## Data taken from a collection
[start]
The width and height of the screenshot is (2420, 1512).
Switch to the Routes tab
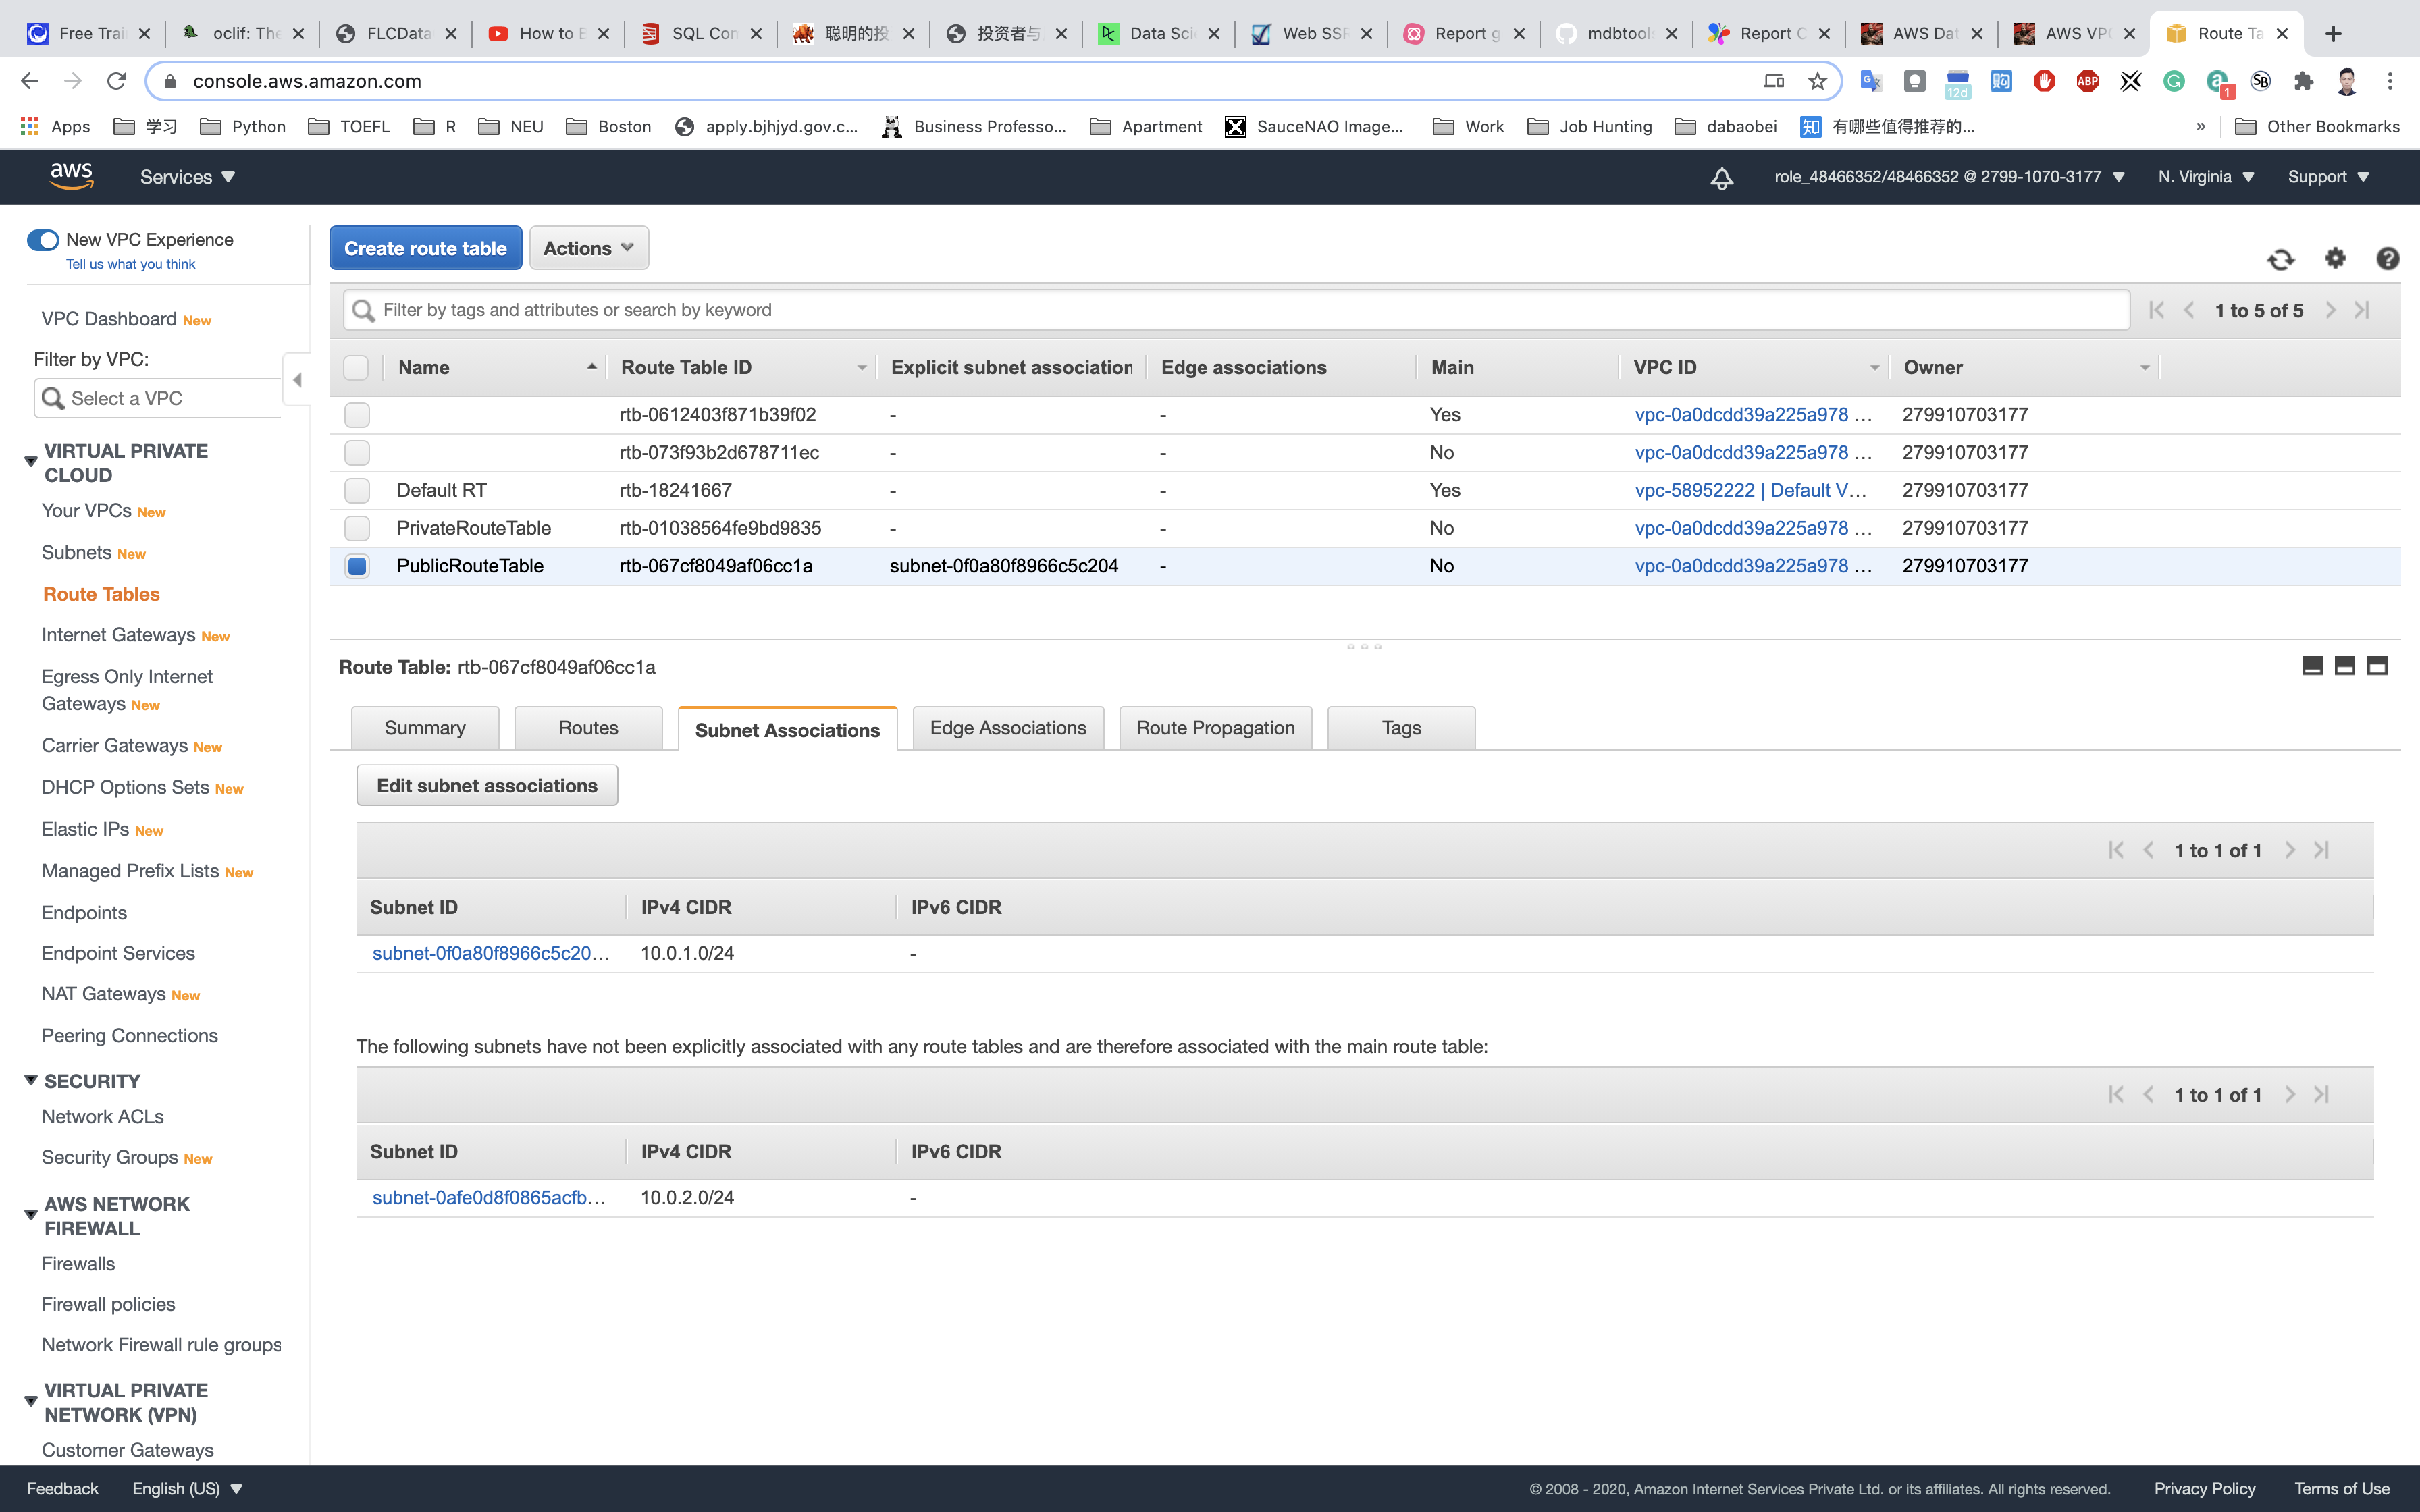tap(588, 728)
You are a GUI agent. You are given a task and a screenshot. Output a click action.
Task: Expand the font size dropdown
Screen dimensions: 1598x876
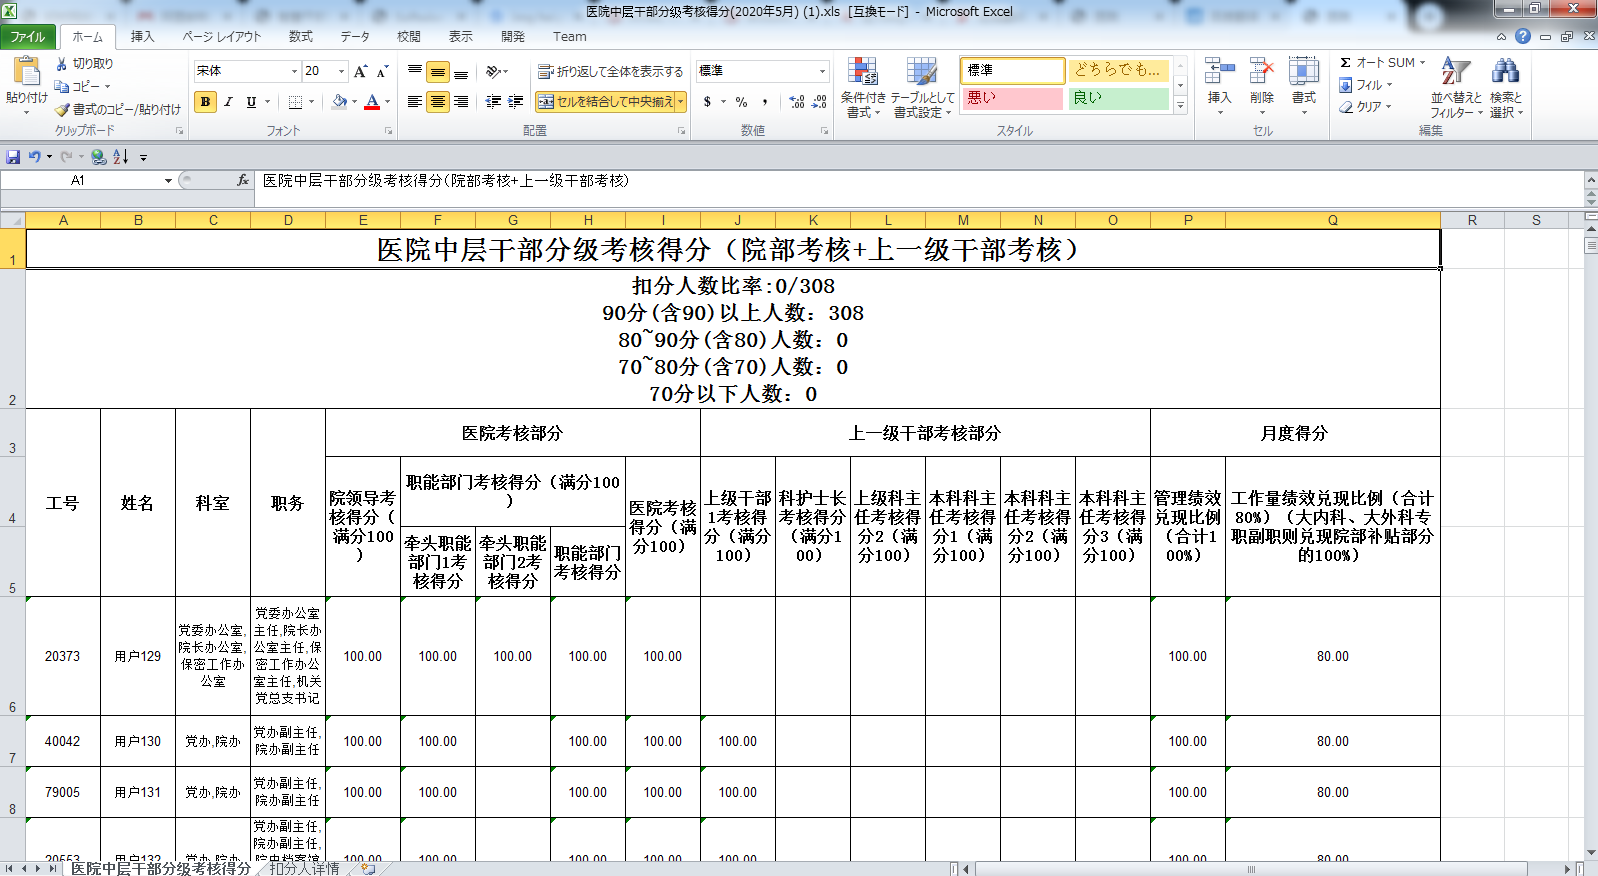(341, 71)
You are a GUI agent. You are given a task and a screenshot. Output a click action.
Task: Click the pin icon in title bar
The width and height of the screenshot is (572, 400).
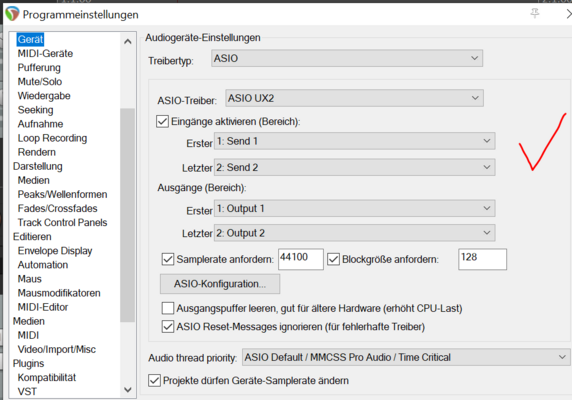(x=535, y=13)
[end]
## Brief
Quote the text of every item above word for word, leaving out the pictures.

## Written response
The width and height of the screenshot is (2420, 1512).
Switch to the Routes tab
tap(588, 728)
You are a GUI agent. You are given a task and a screenshot. Output a click action.
Task: Expand the font size dropdown
Screen dimensions: 1598x876
(341, 71)
You are a GUI agent. You are given a task and a screenshot. Output a click action.
Task: Click the pin icon in title bar
The width and height of the screenshot is (572, 400).
(x=535, y=13)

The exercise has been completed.